Serviço é voltado para pacientes com dor crônica de várias naturezas, condição que afeta cerca de 45% dos brasileiros

A dor crônica é aquela que persiste por mais de três meses, mesmo após a cicatrização de um tecido ou lesão. Diferente da dor aguda, que é um alerta do corpo para um dano recente (como uma fratura ou infecção), a dor crônica pode continuar mesmo sem uma causa evidente ou após a resolução da causa inicial.

Ela pode ser contínua ou acometer o paciente em determinadas situações e está mais ligada a doenças de base como a artrite reumatoide, fibromialgia, câncer, neuropatias, hérnias de disco e outros problemas de coluna.

A dor crônica pode afetar o bem-estar emocional, causar insônia, ansiedade, depressão e limitar atividades do dia a dia, sendo uma das principais causas de afastamento do trabalho.

Segundo uma pesquisa publicada no Brazilian Journal of Pain, uma média de 45% da população brasileira sofre com dores crônicas, sendo em sua maioria mulheres.

O tratamento geralmente exige uma abordagem multidisciplinar, envolvendo medicamentos, fisioterapia, psicoterapia e, em alguns casos, intervenções como bloqueios nervosos ou estimulação elétrica.

Além de receber pacientes que vêm indicados de outros especialistas médicos como ortopedistas, urologistas, ginecologistas e reumatologistas, a clínica recebe pacientes que dão entrada no pronto-atendimento com queixa de dor.

A clínica também é indicada para pacientes que já passaram por outros especialistas sem sucesso e atende por meio de convênios* e particular.

Mais alarmante nos Estados Unidos, o crescente consumo de remédios opioides desde a década de 1980 trouxe um grave problema para a população que é o abuso da substância, caracterizando naquele país uma verdadeira epidemia. O vício nos analgésicos causa dependência física e psicológica e prejudica a saúde, levando a overdose, depressão respiratória e morte.
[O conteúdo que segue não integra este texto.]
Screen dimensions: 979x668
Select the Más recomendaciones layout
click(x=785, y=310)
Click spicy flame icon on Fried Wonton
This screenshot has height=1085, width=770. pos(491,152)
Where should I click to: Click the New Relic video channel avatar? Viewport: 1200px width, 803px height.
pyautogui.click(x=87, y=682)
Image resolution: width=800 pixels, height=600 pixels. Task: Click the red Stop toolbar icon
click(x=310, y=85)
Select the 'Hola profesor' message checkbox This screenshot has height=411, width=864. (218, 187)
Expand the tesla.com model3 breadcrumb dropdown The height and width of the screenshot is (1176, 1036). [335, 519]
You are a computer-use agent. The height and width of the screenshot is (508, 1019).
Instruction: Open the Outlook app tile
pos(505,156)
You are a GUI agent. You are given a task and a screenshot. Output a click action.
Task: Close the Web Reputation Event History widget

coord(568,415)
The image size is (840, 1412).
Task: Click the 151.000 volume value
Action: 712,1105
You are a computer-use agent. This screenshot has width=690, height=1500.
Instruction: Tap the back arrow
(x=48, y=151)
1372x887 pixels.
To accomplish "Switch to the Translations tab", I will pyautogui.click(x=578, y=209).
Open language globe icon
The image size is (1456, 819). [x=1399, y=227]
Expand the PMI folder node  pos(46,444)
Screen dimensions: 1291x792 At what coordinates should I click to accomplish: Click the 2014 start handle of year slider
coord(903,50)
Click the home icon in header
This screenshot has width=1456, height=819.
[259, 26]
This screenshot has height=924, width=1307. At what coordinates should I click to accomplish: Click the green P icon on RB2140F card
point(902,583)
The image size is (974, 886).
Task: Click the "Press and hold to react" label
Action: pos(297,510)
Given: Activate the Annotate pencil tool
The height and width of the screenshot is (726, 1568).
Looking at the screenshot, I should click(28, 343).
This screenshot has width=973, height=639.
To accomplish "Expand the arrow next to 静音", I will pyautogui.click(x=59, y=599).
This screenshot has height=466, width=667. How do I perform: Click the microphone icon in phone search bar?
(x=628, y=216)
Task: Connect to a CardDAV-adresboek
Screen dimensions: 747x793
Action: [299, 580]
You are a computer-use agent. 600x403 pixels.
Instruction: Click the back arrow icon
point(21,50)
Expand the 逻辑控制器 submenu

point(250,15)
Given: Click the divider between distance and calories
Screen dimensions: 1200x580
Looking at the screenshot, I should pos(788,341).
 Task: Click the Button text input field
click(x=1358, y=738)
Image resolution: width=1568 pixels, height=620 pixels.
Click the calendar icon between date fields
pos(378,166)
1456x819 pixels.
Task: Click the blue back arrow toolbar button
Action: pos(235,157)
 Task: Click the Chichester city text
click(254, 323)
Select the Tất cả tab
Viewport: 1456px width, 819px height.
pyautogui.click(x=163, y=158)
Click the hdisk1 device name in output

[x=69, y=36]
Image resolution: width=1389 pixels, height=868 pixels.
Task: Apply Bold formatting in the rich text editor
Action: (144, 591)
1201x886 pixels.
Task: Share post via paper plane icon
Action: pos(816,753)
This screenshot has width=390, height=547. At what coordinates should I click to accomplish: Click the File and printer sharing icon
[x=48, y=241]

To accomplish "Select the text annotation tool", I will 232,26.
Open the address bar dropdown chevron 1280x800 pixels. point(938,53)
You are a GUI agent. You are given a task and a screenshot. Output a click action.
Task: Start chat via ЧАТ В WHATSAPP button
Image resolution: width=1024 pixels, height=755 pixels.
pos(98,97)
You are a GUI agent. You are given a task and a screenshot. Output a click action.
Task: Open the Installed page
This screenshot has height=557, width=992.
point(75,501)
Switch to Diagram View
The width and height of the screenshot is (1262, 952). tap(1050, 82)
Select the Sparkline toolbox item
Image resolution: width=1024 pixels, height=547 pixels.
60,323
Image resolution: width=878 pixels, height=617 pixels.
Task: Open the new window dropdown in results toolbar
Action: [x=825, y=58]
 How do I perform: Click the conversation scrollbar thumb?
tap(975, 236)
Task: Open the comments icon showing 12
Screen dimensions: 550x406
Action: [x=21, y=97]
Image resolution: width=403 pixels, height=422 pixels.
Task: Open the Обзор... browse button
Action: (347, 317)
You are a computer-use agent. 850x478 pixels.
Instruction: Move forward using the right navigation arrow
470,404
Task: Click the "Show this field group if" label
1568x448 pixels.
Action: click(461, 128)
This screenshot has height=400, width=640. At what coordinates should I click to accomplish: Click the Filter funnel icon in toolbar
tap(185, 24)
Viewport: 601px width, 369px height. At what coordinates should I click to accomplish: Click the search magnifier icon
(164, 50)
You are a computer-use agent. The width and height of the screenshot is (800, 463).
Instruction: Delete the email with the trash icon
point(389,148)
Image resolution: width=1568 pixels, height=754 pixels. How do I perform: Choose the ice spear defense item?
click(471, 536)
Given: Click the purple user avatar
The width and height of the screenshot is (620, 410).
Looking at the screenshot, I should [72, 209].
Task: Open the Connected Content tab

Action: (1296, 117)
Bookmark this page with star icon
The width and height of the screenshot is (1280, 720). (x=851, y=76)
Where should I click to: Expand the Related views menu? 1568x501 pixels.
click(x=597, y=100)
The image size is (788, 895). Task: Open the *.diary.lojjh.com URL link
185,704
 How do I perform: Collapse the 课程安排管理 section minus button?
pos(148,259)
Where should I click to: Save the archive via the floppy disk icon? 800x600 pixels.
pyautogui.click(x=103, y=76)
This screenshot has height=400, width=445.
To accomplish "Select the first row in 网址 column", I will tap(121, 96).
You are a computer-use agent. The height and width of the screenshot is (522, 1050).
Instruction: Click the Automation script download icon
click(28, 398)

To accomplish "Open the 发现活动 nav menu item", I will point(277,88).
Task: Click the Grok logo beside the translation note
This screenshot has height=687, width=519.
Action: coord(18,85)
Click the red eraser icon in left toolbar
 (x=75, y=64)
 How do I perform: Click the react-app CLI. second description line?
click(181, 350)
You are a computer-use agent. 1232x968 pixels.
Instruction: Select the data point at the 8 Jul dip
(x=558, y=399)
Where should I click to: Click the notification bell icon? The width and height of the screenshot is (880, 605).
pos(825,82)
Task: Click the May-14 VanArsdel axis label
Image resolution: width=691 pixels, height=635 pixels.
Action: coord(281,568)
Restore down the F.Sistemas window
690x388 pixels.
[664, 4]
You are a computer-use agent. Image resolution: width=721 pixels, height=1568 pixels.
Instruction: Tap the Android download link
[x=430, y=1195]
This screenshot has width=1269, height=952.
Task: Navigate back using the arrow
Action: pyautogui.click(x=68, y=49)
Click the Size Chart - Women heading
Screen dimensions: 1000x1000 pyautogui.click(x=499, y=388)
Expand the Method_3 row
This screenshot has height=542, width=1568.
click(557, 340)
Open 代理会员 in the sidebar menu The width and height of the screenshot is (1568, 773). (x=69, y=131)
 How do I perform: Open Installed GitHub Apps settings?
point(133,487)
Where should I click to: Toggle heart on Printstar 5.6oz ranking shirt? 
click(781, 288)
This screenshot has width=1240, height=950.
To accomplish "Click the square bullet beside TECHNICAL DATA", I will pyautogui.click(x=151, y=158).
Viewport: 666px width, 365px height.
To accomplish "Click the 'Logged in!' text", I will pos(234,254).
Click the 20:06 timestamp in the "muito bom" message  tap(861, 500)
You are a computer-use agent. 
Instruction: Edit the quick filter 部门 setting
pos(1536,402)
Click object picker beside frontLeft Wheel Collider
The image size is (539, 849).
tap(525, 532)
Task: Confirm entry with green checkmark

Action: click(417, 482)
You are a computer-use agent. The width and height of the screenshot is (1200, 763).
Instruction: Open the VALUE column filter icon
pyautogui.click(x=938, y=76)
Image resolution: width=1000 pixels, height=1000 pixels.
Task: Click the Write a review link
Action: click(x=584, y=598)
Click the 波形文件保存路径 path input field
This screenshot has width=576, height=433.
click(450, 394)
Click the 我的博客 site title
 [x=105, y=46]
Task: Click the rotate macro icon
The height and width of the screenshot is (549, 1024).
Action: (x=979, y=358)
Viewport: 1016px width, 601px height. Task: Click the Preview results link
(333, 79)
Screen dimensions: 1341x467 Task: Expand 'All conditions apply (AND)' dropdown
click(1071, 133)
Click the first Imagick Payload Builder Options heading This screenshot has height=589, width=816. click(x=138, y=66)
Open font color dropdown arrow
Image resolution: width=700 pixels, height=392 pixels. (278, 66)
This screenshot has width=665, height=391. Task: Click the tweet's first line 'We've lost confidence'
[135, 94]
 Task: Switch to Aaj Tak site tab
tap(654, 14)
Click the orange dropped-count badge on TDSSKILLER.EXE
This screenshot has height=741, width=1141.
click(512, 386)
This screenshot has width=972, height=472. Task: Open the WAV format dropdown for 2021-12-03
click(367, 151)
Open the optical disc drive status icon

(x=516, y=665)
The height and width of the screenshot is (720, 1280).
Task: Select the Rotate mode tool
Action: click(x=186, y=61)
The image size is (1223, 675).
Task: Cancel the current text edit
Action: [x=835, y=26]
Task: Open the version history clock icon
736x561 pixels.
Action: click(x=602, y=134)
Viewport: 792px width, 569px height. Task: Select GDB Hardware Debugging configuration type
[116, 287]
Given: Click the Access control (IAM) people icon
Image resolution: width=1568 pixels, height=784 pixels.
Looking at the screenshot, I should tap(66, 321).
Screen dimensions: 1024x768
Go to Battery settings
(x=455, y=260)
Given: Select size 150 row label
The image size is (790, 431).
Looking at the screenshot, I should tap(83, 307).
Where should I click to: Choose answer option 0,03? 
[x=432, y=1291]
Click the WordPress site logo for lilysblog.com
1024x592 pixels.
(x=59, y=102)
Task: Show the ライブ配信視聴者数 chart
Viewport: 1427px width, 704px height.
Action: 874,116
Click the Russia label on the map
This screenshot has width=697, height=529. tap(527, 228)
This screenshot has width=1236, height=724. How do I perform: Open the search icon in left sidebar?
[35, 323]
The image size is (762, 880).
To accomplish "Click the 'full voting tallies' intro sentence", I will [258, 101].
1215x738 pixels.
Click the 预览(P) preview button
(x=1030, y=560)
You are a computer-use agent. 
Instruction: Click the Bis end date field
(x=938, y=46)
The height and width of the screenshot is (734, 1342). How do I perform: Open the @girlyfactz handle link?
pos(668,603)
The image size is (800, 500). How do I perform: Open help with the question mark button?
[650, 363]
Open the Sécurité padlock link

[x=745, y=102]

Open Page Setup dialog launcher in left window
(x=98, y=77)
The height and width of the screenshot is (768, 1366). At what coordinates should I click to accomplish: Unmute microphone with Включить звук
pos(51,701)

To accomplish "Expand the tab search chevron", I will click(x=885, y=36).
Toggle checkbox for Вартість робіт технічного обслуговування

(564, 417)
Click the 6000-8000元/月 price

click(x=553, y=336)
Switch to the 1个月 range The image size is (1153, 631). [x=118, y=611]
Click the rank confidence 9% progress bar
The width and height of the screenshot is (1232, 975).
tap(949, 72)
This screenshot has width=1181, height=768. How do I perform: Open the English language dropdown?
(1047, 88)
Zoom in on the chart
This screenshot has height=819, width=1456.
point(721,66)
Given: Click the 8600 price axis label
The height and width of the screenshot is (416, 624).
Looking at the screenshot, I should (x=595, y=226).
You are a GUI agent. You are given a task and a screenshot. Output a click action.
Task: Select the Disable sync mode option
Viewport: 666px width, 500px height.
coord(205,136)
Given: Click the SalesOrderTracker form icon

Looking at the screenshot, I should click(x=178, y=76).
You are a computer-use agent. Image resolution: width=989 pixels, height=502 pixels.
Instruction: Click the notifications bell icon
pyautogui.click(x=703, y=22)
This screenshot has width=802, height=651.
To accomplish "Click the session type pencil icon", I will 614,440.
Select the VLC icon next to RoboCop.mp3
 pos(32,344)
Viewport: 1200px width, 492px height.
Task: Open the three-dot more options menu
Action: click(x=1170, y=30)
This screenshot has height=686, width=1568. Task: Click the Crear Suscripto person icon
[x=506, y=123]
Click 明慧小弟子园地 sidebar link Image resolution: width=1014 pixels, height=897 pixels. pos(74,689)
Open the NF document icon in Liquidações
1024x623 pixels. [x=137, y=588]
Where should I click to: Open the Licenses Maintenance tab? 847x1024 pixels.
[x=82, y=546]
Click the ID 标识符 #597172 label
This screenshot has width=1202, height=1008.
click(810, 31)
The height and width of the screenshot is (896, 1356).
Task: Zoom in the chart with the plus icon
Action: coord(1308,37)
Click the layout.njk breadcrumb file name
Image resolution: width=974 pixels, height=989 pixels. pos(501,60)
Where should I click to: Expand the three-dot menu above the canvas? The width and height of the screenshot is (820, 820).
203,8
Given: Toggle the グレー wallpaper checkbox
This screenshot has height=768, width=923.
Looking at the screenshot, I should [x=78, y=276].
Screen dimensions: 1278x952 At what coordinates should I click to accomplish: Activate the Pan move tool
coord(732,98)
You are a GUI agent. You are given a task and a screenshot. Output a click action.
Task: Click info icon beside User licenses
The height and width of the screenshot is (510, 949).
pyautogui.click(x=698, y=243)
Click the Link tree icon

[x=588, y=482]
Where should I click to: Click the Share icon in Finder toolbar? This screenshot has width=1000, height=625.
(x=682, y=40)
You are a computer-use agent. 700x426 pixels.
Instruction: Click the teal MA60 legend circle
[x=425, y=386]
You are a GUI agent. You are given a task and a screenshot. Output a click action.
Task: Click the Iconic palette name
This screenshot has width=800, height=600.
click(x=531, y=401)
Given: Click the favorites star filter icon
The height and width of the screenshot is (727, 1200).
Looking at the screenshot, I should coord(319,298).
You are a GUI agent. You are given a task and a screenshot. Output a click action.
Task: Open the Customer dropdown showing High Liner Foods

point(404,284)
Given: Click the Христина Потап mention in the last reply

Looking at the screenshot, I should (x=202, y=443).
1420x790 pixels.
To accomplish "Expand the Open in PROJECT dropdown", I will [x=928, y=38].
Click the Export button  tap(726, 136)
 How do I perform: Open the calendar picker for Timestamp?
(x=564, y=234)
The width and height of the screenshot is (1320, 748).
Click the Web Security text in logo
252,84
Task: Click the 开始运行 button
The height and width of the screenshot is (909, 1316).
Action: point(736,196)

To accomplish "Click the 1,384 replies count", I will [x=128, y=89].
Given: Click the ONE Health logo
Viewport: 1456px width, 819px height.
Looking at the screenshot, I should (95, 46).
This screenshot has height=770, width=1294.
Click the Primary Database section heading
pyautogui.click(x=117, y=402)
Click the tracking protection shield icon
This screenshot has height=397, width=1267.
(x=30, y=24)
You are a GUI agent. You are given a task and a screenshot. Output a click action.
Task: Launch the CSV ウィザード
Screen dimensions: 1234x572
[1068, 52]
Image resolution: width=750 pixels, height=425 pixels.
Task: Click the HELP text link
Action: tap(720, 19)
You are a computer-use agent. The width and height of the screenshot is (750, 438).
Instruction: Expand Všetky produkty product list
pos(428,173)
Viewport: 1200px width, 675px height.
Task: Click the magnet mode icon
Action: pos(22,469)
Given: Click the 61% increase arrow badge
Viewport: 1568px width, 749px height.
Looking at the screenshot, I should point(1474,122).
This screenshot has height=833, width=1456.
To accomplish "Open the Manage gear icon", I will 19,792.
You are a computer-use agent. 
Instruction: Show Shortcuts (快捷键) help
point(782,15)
Do ponto de vista social, isola o indivíduo das relações familiares e compromete seu trabalho e produtividade.

Nos Estados Unidos particularmente, há muitos relatos de riscos financeiros associados ao alto custo dessas medicações levando inclusive à criminalidade, para sustentar o vício.

No Brasil, embora em menor escala, já há inúmeros relatos de pacientes em dependência dessa classe de analgésicos e que necessitam do apoio desta área de atuação da medicina, que trabalha também para eliminar o vício, buscando alternativas menos deletérias.

A Clínica da Dor do Moriah é composta por anestesistas que trabalham com a administração de remédios, procedimentos intervencionistas, como bloqueios e infiltrações e também com alternativas como acupuntura, terapia psicológica, apoio psiquiátrico e fisioterapia, sempre avaliando o paciente de forma multifatorial, evitando efeitos colaterais e buscando a melhor solução para uma vida de bem-estar.